Wujud rancangan omnibus law (undang-undang sapu jagat) terkait lapangan kerja yang disusun oleh pemerintahan Presiden Joko “Jokowi” Widodo mulai terlihat. Kementerian Koordinator Bidang Perekonomian sempat menjelaskan isi UU yang kemudian disebut RUU Cipta Lapangan Kerja dalam rilis di laman website mereka.
Dalam penjelasan yang sudah dihapus tersebut, aturan baru yang merupakan ambisi besar Jokowi untuk menarik investasi ke dalam negeri akan berdampak pada revisi atas 79 UU dan 1.244 pasal yang dianggap menghambat investasi.
Serikat pekerja dan [organisasi masyarakat sipil] menyatakan menolak keras RUU ini karena aturan baru dianggap merugikan buruh dan berpotensi melanggar hak asasi manusia dan berdampak buruk pada lingkungan hidup.
Beberapa draf aturan baru yang mendapat kecaman adalah misalnya pemberlakuan upah kerja per jam, tidak diakuinya hak perempuan, dan penghapusan izin masalah lingkungan.
Tapi Jokowi tampaknya tidak peduli dengan sikap keberatan masyarakat.

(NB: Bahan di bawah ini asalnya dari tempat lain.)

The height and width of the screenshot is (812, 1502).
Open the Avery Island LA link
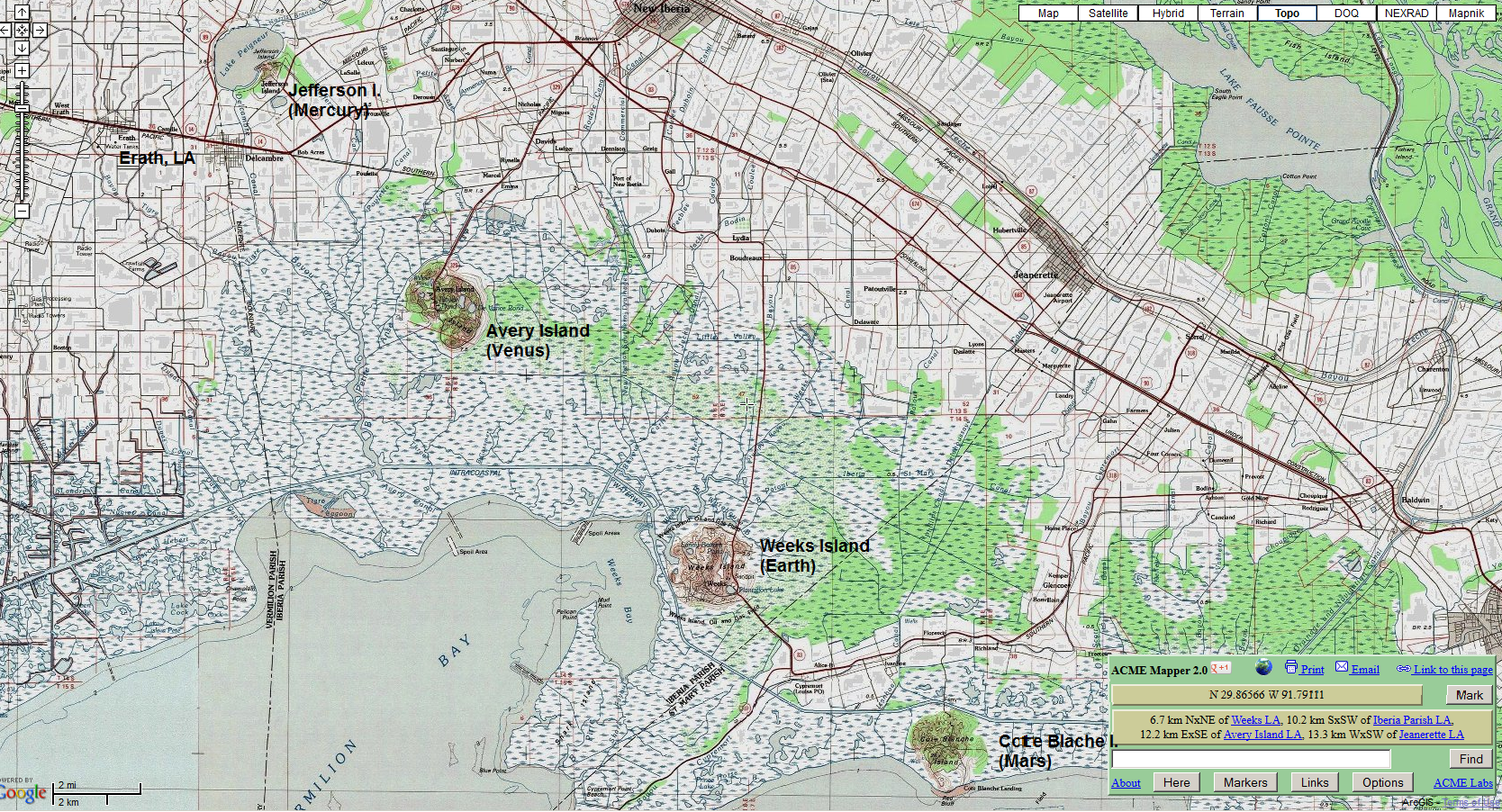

Jokowi malah menginstruksikan Kepala Kepolisian RI dan Kepala Badan Intelijen Negara untuk melakukan pendekatan kepada organisasi yang menolak UU Cipta Lapangan Kerja ini. Penolakan yang seharusnya disikapi dengan dialog malah dihadapi oleh aparat penegak hukum dan intelijen. Hal ini mungkin karena Jokowi sudah memang memasang target 100 hari pembahasan UU selesai di Dewan Perwakilan Rakyat (DPR).
Terlepas dari kontroversi yang ada, dari perspektif hukum, penyusunan UU ini menyimpan setidaknya dua masalah:
Hanya libatkan elit
Teknik penyusunan UU melalui pendekatan UU sapu jagat ini baru diterapkan dalam sistem perundang-undangan Indonesia.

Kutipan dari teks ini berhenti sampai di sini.